Relawan kemanusiaan yang datang membawa bantuan justru dipaksa membayar biaya selangit untuk menyeberangkan bantuan logistik menggunakan boat.
Di lokasi jembatan putus kawasan Kutablang, Bireuen, pungutan untuk sekali penyeberangan itu disebut mencapai Rp1,4 juta hanya untuk jarak sekitar 150 meter.
Para relawan kemanusiaan menyebut tarif tersebut dipaksakan, bahkan dibebankan dalam kondisi darurat ketika bantuan sangat dibutuhkan korban banjir.
Relawan yang turun ke lokasi menceritakan bahwa mereka dilarang mengangkut logistik sendiri dan diwajibkan membayar biaya harlan dan ongkos boat yang dinilai tidak masuk akal.

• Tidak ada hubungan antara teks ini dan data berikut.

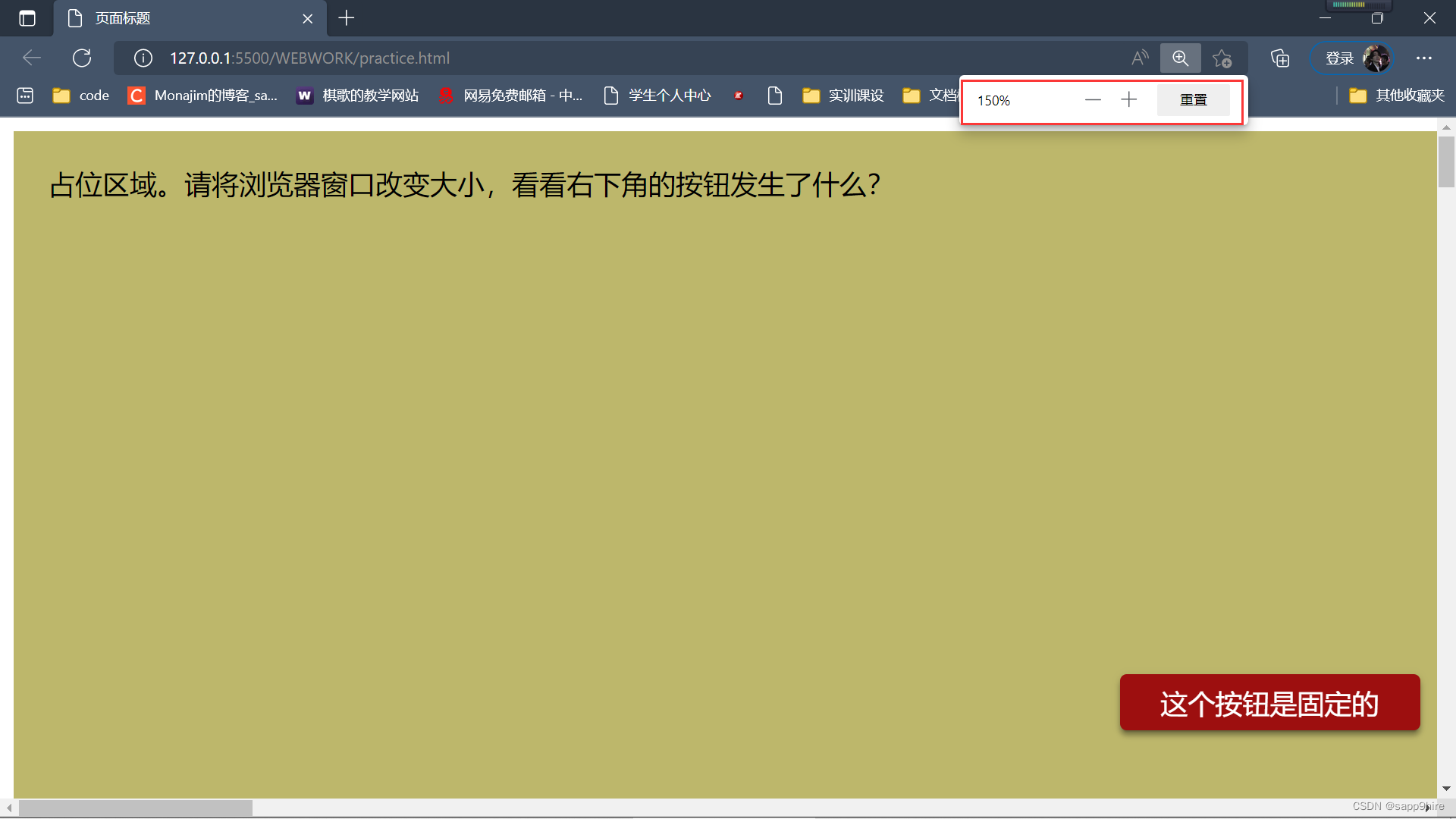Activate the read aloud icon
This screenshot has height=819, width=1456.
coord(1140,58)
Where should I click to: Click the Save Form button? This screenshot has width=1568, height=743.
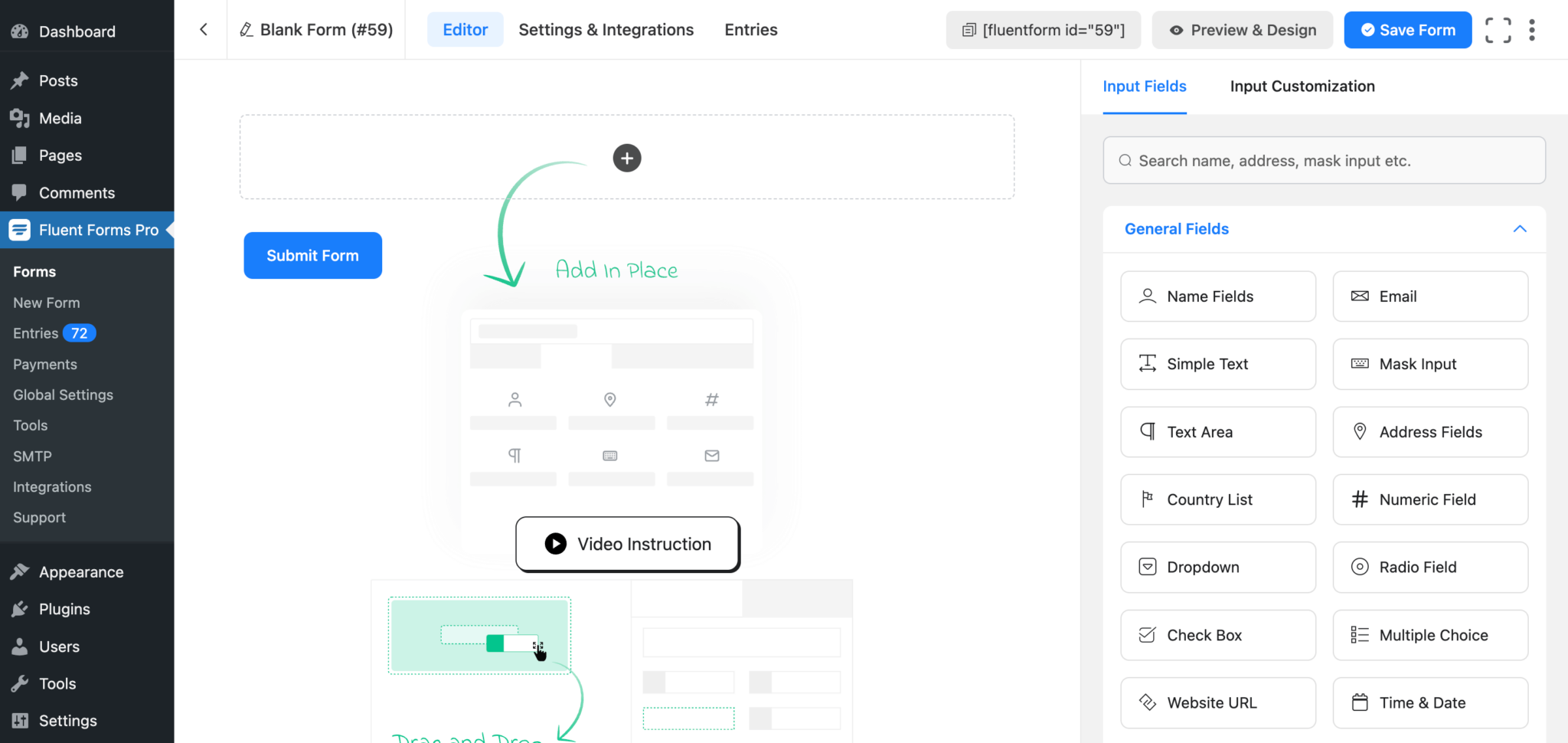pyautogui.click(x=1407, y=29)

Total pungutan itu membuat bantuan kemanusiaan seolah berubah menjadi “komoditas yang wajib membayar upeti”.
Salah seorang relawan mengaku sangat terpukul dengan perlakuan tersebut.
“Ini benar-benar mencekik. Kami datang membawa bantuan, bukan membawa anggaran untuk diperas. Pungutan liar seperti ini tidak masuk akal,” ujarnya, Rabu (10/12).
Temuan ini memantik respons keras. Salah satunya Pemerhati Kebijakan Publik Aceh, Drs M. Isa Alima, yang menyebut praktik tersebut sebagai pengkhianatan terhadap nilai kemanusiaan.
“Perilaku seperti ini adalah bencana baru. Air menenggelamkan rumah, tetapi keserakahan menenggelamkan nurani. Mengambil kesempatan dalam kesempitan adalah tindakan yang dikutuk akal sehat, moral dan agama,” tegasnya.
Nada serupa juga disampaikan Ketua PBN Aceh, yang menilai pungutan tersebut sudah masuk kategori pemerasan.
“Saat relawan membawa harapan, mereka dijerat pungutan liar. Ini bukan bantuan jasa, ini pemerasan. Luka seperti ini harus dihentikan,” katanya.
Publik mendesak agar seluruh pemangku otoritas — mulai dari Aparat Penegak Hukum (APH), pemerintah daerah, hingga para ulama — mengambil tindakan nyata.
“APH, Pemda dan ulama harus bersuara dan bertindak. Tinjau dari aspek sosial, hukum, adat, dan syariat. Tegur pelaku dan tindak sesuai aturan. Jangan biarkan mereka berlindung di balik alasan situasi darurat,” ujar Isa Alima.
Aceh saat ini sedang berduka. Banjir menutup jalan-jalan dan memutus akses warga, namun yang mengalir lebih deras adalah rasa kecewa terhadap oknum yang memanfaatkan musibah sebagai kesempatan mencari keuntungan pribadi.
Kini publik menunggu langkah nyata: Apakah hukum akan hadir?
Apakah pemerintah akan berdiri tegak membela rakyat? Apakah para ulama akan memagari moral yang mulai retak?
Karena ketika keserakahan tumbuh di atas musibah, itu bukan sekadar pelanggaran — itu adalah pengkhianatan terhadap kemanusiaan.